══ RECORDS FOR THIS TASK ══
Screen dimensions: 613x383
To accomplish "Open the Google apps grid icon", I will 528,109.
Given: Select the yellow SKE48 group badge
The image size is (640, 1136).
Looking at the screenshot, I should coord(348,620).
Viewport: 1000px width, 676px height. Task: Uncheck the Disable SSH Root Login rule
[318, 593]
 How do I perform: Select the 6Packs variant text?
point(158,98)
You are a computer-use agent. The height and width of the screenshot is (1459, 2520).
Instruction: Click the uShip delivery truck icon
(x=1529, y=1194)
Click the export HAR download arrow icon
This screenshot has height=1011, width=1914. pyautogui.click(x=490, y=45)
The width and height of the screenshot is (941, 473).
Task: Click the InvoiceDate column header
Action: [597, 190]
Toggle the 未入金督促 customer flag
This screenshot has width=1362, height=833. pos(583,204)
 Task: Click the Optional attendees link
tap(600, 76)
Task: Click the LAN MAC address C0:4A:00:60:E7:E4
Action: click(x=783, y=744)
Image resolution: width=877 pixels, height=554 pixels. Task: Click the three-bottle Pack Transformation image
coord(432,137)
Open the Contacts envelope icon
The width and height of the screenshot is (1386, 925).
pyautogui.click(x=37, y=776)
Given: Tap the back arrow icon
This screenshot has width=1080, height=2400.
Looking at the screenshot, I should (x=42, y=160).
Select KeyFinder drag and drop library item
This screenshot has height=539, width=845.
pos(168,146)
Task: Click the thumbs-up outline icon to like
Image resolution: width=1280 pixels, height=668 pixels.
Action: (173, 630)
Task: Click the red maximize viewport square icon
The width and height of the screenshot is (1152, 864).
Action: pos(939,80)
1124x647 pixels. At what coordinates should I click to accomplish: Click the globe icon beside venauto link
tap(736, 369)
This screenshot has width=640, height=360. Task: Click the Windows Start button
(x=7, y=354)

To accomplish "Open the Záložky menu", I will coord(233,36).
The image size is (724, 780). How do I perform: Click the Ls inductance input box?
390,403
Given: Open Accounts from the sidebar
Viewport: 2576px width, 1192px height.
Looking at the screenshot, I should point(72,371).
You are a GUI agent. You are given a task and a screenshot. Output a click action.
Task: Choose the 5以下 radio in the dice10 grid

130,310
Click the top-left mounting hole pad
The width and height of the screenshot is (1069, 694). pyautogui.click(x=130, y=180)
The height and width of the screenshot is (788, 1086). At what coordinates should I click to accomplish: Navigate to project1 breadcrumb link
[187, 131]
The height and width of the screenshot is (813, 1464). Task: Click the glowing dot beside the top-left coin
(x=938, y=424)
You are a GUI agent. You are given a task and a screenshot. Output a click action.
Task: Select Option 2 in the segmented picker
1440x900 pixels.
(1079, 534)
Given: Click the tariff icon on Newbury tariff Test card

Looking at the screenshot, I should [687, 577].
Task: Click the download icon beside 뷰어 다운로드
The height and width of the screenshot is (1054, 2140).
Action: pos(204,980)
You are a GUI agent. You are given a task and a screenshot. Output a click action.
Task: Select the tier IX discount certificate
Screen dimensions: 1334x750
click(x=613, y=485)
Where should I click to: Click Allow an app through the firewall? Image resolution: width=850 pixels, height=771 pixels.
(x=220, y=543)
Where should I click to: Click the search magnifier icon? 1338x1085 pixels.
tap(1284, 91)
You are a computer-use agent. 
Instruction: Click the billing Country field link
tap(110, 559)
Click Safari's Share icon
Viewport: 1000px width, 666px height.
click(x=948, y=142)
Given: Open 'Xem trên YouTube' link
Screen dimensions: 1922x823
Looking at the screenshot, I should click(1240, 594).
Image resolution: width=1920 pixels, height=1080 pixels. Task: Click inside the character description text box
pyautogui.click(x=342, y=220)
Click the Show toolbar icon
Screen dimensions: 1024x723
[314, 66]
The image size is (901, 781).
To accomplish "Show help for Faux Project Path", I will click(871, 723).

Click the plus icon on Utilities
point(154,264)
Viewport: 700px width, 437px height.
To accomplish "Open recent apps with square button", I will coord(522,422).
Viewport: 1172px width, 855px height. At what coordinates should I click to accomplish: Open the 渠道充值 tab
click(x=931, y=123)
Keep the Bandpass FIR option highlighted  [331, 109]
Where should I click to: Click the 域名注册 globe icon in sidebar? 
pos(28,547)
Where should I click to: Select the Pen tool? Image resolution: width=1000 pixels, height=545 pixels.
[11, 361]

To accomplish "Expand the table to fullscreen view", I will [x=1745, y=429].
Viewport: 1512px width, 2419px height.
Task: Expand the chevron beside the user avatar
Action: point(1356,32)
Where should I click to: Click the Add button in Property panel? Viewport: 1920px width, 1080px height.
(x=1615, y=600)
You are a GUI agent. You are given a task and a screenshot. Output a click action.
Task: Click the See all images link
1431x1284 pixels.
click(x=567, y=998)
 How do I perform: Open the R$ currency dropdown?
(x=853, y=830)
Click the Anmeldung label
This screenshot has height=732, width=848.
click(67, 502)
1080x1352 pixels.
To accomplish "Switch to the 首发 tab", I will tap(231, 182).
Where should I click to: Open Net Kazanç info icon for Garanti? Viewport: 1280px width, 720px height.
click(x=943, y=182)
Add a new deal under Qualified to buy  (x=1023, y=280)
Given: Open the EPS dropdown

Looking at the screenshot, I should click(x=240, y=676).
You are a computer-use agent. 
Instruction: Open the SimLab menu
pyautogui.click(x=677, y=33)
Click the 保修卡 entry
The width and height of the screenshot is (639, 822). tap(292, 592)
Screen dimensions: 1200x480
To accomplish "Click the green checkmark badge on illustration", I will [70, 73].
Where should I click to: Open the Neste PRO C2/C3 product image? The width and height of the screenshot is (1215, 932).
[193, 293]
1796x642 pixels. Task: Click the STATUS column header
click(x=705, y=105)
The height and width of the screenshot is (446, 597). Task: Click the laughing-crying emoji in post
═══
» THE PROBLEM: Rewrite the entries above as a JSON list of strings, one string per line, leaving out blank lines.

» WRITTEN SOLUTION:
[
  "Screen dimensions: 613x383",
  "To accomplish \"Open the Google apps grid icon\", I will 528,109.",
  "Given: Select the yellow SKE48 group badge",
  "The image size is (640, 1136).",
  "Looking at the screenshot, I should coord(348,620).",
  "Viewport: 1000px width, 676px height. Task: Uncheck the Disable SSH Root Login rule",
  "[318, 593]",
  " How do I perform: Select the 6Packs variant text?",
  "point(158,98)",
  "You are a computer-use agent. The height and width of the screenshot is (1459, 2520).",
  "Instruction: Click the uShip delivery truck icon",
  "(x=1529, y=1194)",
  "Click the export HAR download arrow icon",
  "This screenshot has height=1011, width=1914. pyautogui.click(x=490, y=45)",
  "The width and height of the screenshot is (941, 473).",
  "Task: Click the InvoiceDate column header",
  "Action: [597, 190]",
  "Toggle the 未入金督促 customer flag",
  "This screenshot has width=1362, height=833. pos(583,204)",
  " Task: Click the Optional attendees link",
  "tap(600, 76)",
  "Task: Click the LAN MAC address C0:4A:00:60:E7:E4",
  "Action: click(x=783, y=744)",
  "Image resolution: width=877 pixels, height=554 pixels. Task: Click the three-bottle Pack Transformation image",
  "coord(432,137)",
  "Open the Contacts envelope icon",
  "The width and height of the screenshot is (1386, 925).",
  "pyautogui.click(x=37, y=776)",
  "Given: Tap the back arrow icon",
  "This screenshot has width=1080, height=2400.",
  "Looking at the screenshot, I should (x=42, y=160).",
  "Select KeyFinder drag and drop library item",
  "This screenshot has height=539, width=845.",
  "pos(168,146)",
  "Task: Click the thumbs-up outline icon to like",
  "Image resolution: width=1280 pixels, height=668 pixels.",
  "Action: (173, 630)",
  "Task: Click the red maximize viewport square icon",
  "The width and height of the screenshot is (1152, 864).",
  "Action: pos(939,80)",
  "1124x647 pixels. At what coordinates should I click to accomplish: Click the globe icon beside venauto link",
  "tap(736, 369)",
  "This screenshot has width=640, height=360. Task: Click the Windows Start button",
  "(x=7, y=354)",
  "To accomplish \"Open the Záložky menu\", I will coord(233,36).",
  "The image size is (724, 780). How do I perform: Click the Ls inductance input box?",
  "390,403",
  "Given: Open Accounts from the sidebar",
  "Viewport: 2576px width, 1192px height.",
  "Looking at the screenshot, I should point(72,371).",
  "You are a GUI agent. You are given a task and a screenshot. Output a click action.",
  "Task: Choose the 5以下 radio in the dice10 grid",
  "130,310",
  "Click the top-left mounting hole pad",
  "The width and height of the screenshot is (1069, 694). pyautogui.click(x=130, y=180)",
  "The height and width of the screenshot is (788, 1086). At what coordinates should I click to accomplish: Navigate to project1 breadcrumb link",
  "[187, 131]",
  "The height and width of the screenshot is (813, 1464). Task: Click the glowing dot beside the top-left coin",
  "(x=938, y=424)",
  "You are a GUI agent. You are given a task and a screenshot. Output a click action.",
  "Task: Select Option 2 in the segmented picker",
  "1440x900 pixels.",
  "(1079, 534)",
  "Given: Click the tariff icon on Newbury tariff Test card",
  "Looking at the screenshot, I should [687, 577].",
  "Task: Click the download icon beside 뷰어 다운로드",
  "The height and width of the screenshot is (1054, 2140).",
  "Action: pos(204,980)",
  "You are a GUI agent. You are given a task and a screenshot. Output a click action.",
  "Task: Select the tier IX discount certificate",
  "Screen dimensions: 1334x750",
  "click(x=613, y=485)",
  "Where should I click to: Click Allow an app through the firewall? Image resolution: width=850 pixels, height=771 pixels.",
  "(x=220, y=543)",
  "Where should I click to: Click the search magnifier icon? 1338x1085 pixels.",
  "tap(1284, 91)",
  "You are a computer-use agent. ",
  "Instruction: Click the billing Country field link",
  "tap(110, 559)",
  "Click Safari's Share icon",
  "Viewport: 1000px width, 666px height.",
  "click(x=948, y=142)",
  "Given: Open 'Xem trên YouTube' link",
  "Screen dimensions: 1922x823",
  "Looking at the screenshot, I should click(1240, 594).",
  "Image resolution: width=1920 pixels, height=1080 pixels. Task: Click inside the character description text box",
  "pyautogui.click(x=342, y=220)",
  "Click the Show toolbar icon",
  "Screen dimensions: 1024x723",
  "[314, 66]",
  "The image size is (901, 781).",
  "To accomplish \"Show help for Faux Project Path\", I will click(871, 723).",
  "Click the plus icon on Utilities",
  "point(154,264)",
  "Viewport: 700px width, 437px height.",
  "To accomplish \"Open recent apps with square button\", I will coord(522,422).",
  "Viewport: 1172px width, 855px height. At what coordinates should I click to accomplish: Open the 渠道充值 tab",
  "click(x=931, y=123)",
  "Keep the Bandpass FIR option highlighted  [331, 109]",
  "Where should I click to: Click the 域名注册 globe icon in sidebar? ",
  "pos(28,547)",
  "Where should I click to: Select the Pen tool? Image resolution: width=1000 pixels, height=545 pixels.",
  "[11, 361]",
  "To accomplish \"Expand the table to fullscreen view\", I will [x=1745, y=429].",
  "Viewport: 1512px width, 2419px height.",
  "Task: Expand the chevron beside the user avatar",
  "Action: point(1356,32)",
  "Where should I click to: Click the Add button in Property panel? Viewport: 1920px width, 1080px height.",
  "(x=1615, y=600)",
  "You are a GUI agent. You are given a task and a screenshot. Output a click action.",
  "Task: Click the See all images link",
  "1431x1284 pixels.",
  "click(x=567, y=998)",
  " How do I perform: Open the R$ currency dropdown?",
  "(x=853, y=830)",
  "Click the Anmeldung label",
  "This screenshot has height=732, width=848.",
  "click(67, 502)",
  "1080x1352 pixels.",
  "To accomplish \"Switch to the 首发 tab\", I will tap(231, 182).",
  "Where should I click to: Open Net Kazanç info icon for Garanti? Viewport: 1280px width, 720px height.",
  "click(x=943, y=182)",
  "Add a new deal under Qualified to buy  (x=1023, y=280)",
  "Given: Open the EPS dropdown",
  "Looking at the screenshot, I should click(x=240, y=676).",
  "You are a computer-use agent. ",
  "Instruction: Open the SimLab menu",
  "pyautogui.click(x=677, y=33)",
  "Click the 保修卡 entry",
  "The width and height of the screenshot is (639, 822). tap(292, 592)",
  "Screen dimensions: 1200x480",
  "To accomplish \"Click the green checkmark badge on illustration\", I will [70, 73].",
  "Where should I click to: Open the Neste PRO C2/C3 product image? The width and height of the screenshot is (1215, 932).",
  "[193, 293]",
  "1796x642 pixels. Task: Click the STATUS column header",
  "click(x=705, y=105)",
  "The height and width of the screenshot is (446, 597). Task: Click the laughing-crying emoji in post"
]